Nelle aziende dove a Prato si fa ancora la selezione degli abiti usati, più della metà è destinato al riuso, una parte al riciclo, mentre solo il 3 per cento del materiale finisce in discarica: un’esperienza virtuosa che può essere esportata. E per questo il documentario ci ha portato in Pakistan, a Karaci. Qui un imprenditore locale, dopo aver visitato Prato numerose volte in epoca pre-Covid, ha iniziato la sua attività di selezionatore di maglie. Oggi nel distretto pratese si riciclano solo maglie, che hanno una fibra più lunga e garantiscono una qualità migliore. Qui entra in gioco un’altra caratteristica della lavorazione: il riciclo del colore. La fibra che viene riciclata è già colorata e quindi non viene sottoposta al ciclo di tintura, con evidente risparmio sull’impatto ambientale. Ma proprio per questo motive, per ottenere un determinato colore è necessario selezionare una grande quantità di stracci, perché la sua presenza in ogni balla è del tutto casuale. Questo è il motivo per il quale a Prato ci sono aziende che hanno enormi magazzini, pieni di materia prima, e anche la ragione per cui siamo andati in Pakistan: qui vengono acquistati i quantitativi di maglia colorata già selezionati o parzialmente selezionati. Abbiamo voluto raccontare come si lavori dall’altra parte del mondo, entrando in una di queste fabbriche.

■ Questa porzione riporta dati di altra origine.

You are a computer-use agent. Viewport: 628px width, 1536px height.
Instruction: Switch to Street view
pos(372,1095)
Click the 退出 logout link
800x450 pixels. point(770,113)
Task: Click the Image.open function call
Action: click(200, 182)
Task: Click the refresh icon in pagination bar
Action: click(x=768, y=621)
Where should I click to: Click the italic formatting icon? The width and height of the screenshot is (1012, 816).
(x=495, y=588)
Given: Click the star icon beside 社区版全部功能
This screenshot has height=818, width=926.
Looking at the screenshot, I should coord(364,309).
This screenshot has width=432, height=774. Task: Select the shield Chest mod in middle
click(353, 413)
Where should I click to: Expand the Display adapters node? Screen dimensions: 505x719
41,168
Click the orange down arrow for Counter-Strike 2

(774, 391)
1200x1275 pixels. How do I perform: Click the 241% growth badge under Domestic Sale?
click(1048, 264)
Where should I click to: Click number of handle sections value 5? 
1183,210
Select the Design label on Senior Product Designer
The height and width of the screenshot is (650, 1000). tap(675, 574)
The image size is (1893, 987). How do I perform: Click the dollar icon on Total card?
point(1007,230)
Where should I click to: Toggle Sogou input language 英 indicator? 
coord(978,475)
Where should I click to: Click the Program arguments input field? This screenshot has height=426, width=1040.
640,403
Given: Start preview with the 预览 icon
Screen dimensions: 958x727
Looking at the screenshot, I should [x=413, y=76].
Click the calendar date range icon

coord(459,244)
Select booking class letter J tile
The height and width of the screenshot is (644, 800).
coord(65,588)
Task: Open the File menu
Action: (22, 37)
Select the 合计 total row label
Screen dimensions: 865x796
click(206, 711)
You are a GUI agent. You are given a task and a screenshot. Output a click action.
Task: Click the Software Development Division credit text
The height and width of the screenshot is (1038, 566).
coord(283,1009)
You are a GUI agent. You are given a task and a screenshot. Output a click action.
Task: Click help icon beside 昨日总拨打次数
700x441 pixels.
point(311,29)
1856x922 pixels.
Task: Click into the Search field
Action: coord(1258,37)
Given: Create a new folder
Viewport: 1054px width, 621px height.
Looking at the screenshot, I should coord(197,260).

“Stracci” racconta una storia, ma solleva anche numerosi problemi. Il principale ostacolo al riciclo è la progettazione dei capi, che non sono pensati per rendere possibile la gestione del loro fine vita. Per essere riciclato, un abito deve essere facilmente smontabile, ed è quindi fondamentale che segua i principi dell'eco-design. Le imprese che riciclano pensano che così potrebbero ottenere risultati migliori. Ma cos'è l'eco-design? Per scoprirlo, siamo andati fino all’Isola di Wight, sede della Ellen Mac Arthur Foundation, un’autorità in materia di economia circolare, per farci spiegare come debba essere fatto un capo, raccogliendo indicazioni importanti che riguardano il futuro del settore. L’Unione Europea renderà presto responsabili i produttori per i capi che immettono sul mercato, per evitare la massa di rifiuti tessili che stanno invadendo il mondo continui ad aumentare. Il rischio è che il viaggio di questi materiali finisca in un inceneritore, in Europa o magari in Africa.


L’unica risposta possibile che abbiamo trovato alla fine del nostro viaggio è che c’è bisogno di ripensare il nostro modello produttivo e il nostro modo di consumare. Forse Prato ci è arrivata prima degli altri, ma alla fine la spinta al cambiamento, oggi come allora, è sempre la stessa: recuperare risorse là dove tutti vedono rifiuti. La sfida è enorme, il volume delle fibre immesse sul mercato e che ad oggi non sono riciclabili è altissimo: ma cambiare si può. Per prima cosa, però, è fondamentale non chiamarli stracci: sono molto di più.